• Provided data
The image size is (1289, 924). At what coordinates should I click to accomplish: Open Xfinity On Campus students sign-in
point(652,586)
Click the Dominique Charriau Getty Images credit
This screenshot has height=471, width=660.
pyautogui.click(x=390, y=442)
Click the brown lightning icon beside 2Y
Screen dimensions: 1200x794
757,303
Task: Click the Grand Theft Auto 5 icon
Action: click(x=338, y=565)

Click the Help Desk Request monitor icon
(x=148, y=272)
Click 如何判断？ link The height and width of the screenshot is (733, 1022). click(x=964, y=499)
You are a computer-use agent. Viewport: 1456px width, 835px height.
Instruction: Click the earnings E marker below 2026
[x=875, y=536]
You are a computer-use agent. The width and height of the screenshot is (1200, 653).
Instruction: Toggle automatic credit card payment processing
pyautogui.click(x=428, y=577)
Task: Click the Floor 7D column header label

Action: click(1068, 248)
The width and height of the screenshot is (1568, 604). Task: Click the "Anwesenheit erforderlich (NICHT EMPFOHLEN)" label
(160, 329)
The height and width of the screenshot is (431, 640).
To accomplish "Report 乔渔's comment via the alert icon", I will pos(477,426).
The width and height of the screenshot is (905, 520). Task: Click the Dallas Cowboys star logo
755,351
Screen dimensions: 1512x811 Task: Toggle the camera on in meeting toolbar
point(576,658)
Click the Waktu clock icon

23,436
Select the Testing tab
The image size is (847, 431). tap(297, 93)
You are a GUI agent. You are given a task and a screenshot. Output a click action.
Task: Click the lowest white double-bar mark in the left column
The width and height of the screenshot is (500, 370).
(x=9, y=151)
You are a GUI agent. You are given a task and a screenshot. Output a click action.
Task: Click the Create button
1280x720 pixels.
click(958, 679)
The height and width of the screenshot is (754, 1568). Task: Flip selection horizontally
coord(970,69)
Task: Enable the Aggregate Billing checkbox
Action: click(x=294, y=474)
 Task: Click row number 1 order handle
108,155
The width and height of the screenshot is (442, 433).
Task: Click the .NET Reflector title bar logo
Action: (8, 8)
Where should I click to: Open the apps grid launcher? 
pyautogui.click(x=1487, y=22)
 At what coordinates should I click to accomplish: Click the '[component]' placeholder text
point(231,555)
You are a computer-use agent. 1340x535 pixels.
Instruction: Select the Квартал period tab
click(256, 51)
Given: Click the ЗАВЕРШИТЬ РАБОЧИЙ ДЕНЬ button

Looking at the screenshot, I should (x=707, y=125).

• What to work on
Copy out the data word for word, starting at the line containing "Click the brown lightning icon beside 2Y" and ending at the line containing "The image size is (847, 431). tap(297, 93)", with both of those lines included.

• Written response
Click the brown lightning icon beside 2Y
Screen dimensions: 1200x794
757,303
Task: Click the Grand Theft Auto 5 icon
Action: click(x=338, y=565)

Click the Help Desk Request monitor icon
(x=148, y=272)
Click 如何判断？ link The height and width of the screenshot is (733, 1022). click(x=964, y=499)
You are a computer-use agent. Viewport: 1456px width, 835px height.
Instruction: Click the earnings E marker below 2026
[x=875, y=536]
You are a computer-use agent. The width and height of the screenshot is (1200, 653).
Instruction: Toggle automatic credit card payment processing
pyautogui.click(x=428, y=577)
Task: Click the Floor 7D column header label

Action: click(1068, 248)
The width and height of the screenshot is (1568, 604). Task: Click the "Anwesenheit erforderlich (NICHT EMPFOHLEN)" label
(160, 329)
The height and width of the screenshot is (431, 640).
To accomplish "Report 乔渔's comment via the alert icon", I will pos(477,426).
The width and height of the screenshot is (905, 520). Task: Click the Dallas Cowboys star logo
755,351
Screen dimensions: 1512x811 Task: Toggle the camera on in meeting toolbar
point(576,658)
Click the Waktu clock icon

23,436
Select the Testing tab
The image size is (847, 431). tap(297, 93)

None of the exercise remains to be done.